Your Seven Keys to Good Thinking
Embrace these seven points to make better use of your brain.
Posted Aug 31, 2017
Want to make the best use of your brain over a lifetime? The first step is to embrace and consistently pay attention to the following seven points. These are the essential keys to making fewer irrational decisions, identifying deceptions at a higher rate, while also discarding or avoiding most delusions that come your way:
• An understanding of the evolutionary history of the human brain and how it has left us with a thinking organ that goes about its business in unexpected ways that often mislead us about reality.
• Knowledge of the basic structures and functions of the human brain, how vision and memory work, for example. How personal recollections and sensations can seem real even when they are not.
• An appreciation for the profound impact nutrition, lifelong learning, and physical activity have on the brain’s health, performance, and longevity.

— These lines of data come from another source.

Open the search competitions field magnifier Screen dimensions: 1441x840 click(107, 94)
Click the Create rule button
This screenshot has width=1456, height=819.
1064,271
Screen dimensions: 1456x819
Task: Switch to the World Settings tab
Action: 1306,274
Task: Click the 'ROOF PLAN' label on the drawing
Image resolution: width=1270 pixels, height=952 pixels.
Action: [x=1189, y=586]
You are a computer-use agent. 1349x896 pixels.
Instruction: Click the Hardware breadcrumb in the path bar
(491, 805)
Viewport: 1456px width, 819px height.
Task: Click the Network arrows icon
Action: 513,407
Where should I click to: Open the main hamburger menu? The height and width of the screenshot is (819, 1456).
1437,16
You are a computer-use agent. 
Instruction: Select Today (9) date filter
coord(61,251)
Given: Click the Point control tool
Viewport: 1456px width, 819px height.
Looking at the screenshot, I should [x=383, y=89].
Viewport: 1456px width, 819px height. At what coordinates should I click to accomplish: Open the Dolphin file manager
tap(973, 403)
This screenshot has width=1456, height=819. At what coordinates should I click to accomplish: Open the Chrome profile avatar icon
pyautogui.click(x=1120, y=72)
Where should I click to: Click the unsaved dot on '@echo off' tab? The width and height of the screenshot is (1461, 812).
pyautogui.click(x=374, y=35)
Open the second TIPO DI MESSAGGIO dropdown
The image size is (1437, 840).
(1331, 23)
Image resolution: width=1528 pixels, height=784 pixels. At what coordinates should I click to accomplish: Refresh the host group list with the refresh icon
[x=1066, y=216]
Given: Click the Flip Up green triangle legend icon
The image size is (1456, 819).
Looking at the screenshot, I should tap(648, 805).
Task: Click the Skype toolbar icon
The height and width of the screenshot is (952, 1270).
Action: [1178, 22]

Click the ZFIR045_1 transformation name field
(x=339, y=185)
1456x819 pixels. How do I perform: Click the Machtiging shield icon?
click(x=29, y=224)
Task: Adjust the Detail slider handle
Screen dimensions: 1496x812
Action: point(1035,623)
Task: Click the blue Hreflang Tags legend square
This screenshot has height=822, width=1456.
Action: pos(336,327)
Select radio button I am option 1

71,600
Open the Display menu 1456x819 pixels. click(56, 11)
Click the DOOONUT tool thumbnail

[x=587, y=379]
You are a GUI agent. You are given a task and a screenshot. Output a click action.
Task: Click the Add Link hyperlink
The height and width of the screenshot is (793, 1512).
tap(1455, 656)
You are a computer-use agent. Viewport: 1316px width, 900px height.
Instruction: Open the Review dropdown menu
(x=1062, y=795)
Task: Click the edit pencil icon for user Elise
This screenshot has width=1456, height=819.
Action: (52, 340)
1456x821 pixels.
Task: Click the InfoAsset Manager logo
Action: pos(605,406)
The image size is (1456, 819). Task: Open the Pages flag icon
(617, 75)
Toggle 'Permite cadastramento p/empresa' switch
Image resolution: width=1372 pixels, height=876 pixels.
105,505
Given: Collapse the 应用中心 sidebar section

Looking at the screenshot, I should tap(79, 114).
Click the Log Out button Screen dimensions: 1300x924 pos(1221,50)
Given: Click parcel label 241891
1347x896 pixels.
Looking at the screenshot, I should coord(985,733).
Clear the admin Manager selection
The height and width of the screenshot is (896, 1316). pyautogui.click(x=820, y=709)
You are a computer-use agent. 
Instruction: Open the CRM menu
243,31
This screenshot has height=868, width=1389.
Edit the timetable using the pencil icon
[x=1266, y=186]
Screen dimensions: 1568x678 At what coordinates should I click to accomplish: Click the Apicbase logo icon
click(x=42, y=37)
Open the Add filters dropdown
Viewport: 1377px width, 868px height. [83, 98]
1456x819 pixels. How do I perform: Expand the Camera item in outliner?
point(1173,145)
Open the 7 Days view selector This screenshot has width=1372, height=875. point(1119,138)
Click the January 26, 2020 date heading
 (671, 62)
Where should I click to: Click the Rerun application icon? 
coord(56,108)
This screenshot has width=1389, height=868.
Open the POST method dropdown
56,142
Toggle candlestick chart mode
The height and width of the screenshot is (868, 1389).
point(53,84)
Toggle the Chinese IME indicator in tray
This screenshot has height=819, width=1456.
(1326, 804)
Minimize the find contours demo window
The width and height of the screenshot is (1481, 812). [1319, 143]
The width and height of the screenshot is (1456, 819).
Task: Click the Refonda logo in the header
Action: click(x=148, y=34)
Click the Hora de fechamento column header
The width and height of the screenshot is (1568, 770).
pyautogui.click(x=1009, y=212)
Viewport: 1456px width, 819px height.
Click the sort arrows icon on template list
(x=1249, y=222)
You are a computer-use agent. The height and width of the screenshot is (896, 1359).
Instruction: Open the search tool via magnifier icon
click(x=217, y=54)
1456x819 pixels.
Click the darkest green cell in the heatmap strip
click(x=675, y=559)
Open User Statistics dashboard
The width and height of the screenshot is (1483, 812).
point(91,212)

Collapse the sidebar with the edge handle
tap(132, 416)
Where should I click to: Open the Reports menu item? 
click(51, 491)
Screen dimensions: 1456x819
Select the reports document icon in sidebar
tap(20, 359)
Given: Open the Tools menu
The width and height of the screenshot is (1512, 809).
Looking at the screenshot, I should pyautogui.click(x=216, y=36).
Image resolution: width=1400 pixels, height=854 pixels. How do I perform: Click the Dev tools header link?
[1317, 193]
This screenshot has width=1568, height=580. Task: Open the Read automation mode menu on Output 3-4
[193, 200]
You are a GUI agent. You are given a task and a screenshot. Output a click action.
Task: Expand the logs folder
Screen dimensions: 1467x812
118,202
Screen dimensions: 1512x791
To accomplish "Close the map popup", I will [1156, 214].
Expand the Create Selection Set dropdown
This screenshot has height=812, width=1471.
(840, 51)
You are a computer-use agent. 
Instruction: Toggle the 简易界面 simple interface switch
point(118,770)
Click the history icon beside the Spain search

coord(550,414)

• Awareness of the prominent role of the subconscious mind in daily life, and the understanding that we inherited our brains from ancestors shaped by extremely competitive and dangerous environments that made fast subconscious reaction a priority over slower conscious reflection and imagination.
• An alertness to many of the natural and common mental biases and shortcuts that can undermine rational thought.
• The courage and maturity not only to question everything but also to accept the absence of answers and those answers that may contradict hopes and beliefs that appeal to us.
• Sufficient humility to prevent one from placing absolute trust in sensory perceptions, personal experiences, and even thoughtful conclusions. A willingness to always reconsider, revise, and change one’s mind when better evidence demands it.